第二の三の(一)に掲げる設備(建物の広さに係る部分を除く。)に加えて、次によるものであること。

ア 建物の広さは、原則として、二九七平方メートル以上、大型児童センターにあっては、五〇〇平方メートル以上とし、野外における体力増進指導を実施するために要する適当な広場を有すること。

イ 遊戯室には、屋内における体力増進指導を実施するために必要な広さを有すること。

また、大型児童センターにあっては、年長児童の文化活動、芸術活動等に必要な広さを有すること。

ウ 器材等については、児童の体力増進に資するために必要な運動遊び用の器材、体力等の測定器材等を整備すること。

また、年長児童の諸活動に資するために必要な備品等を整備すること。

エ 大型児童センターにあっては、必要に応じてスタジオ、アトリエ、トレーニング室、小ホール、映画ライブラリー、喫茶室等年長児童を育成するための設備及び社会参加活動の拠点として活用するための設備等を設けること。

(二) 職員

第二の三の(二)に掲げるところによるものとすること。また、必要に応じ、その他の職員を置く場合にあっては、体力増進指導に関し知識技能を有する者、年長児童指導に関し専門的知識を有する者等を置くことが望ましいこと。

(三) 運営

第二の三の(三)に掲げるところによるほか、次によるものであること。

ア 体力増進指導の内容及び方法

(ア) 指導の内容

運動や遊具による遊び等、特に体力増進にとって効果的な遊びを指導内容の中心として設定するほか、必要に応じて日常生活、栄養等に関する指導を行うこと。

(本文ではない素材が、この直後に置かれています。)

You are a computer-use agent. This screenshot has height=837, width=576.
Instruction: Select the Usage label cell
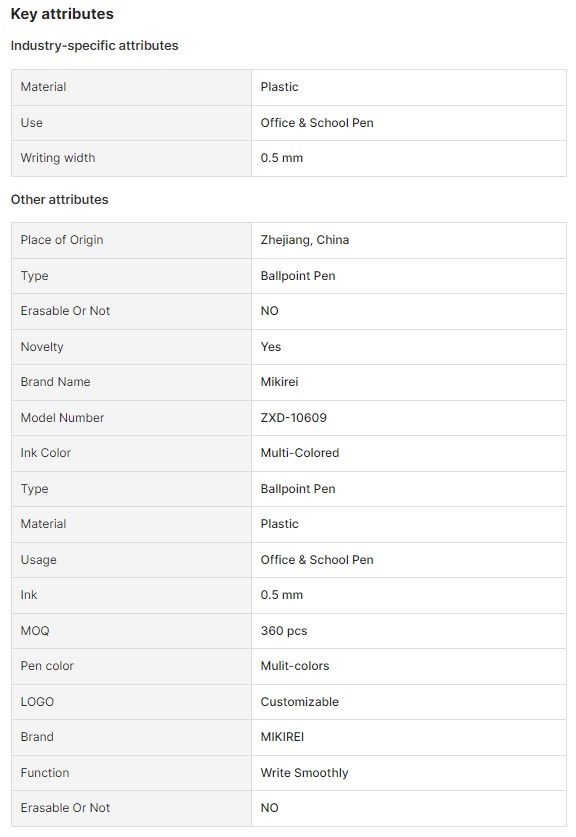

また、遊びによる体力増進の効果を把握するために、器材等による測定調査を併せて行う必要があること。

なお、児童の安全管理に十分留意する必要があること。

(イ) 指導の方法

体力増進指導に関し知識技能を有する者がこれを担当するものとし、児童厚生員又は有志指導者(ボランティア)の積極的な協力を得て行うものとすること。

イ 年長児童指導の内容及び方法

(ア) 指導の内容

指導にあたっては、特に年長児童に適した文化活動、芸術活動、スポーツ及び社会参加活動等に配慮すること。

また、児童の安全管理に十分留意する必要があること。

(イ) 指導の方法

年長児童指導に関し専門的知識を有する者がこれを担当するものとし、有志指導者(ボランティア)等の積極的な協力を得て行うものとすること。

ウ その他

体力増進指導及び年長児童指導が効果的に実施されるように、その実施計画について運営委員会の意見を徴するとともに、運営管理規定においてもその指導に関して定めること。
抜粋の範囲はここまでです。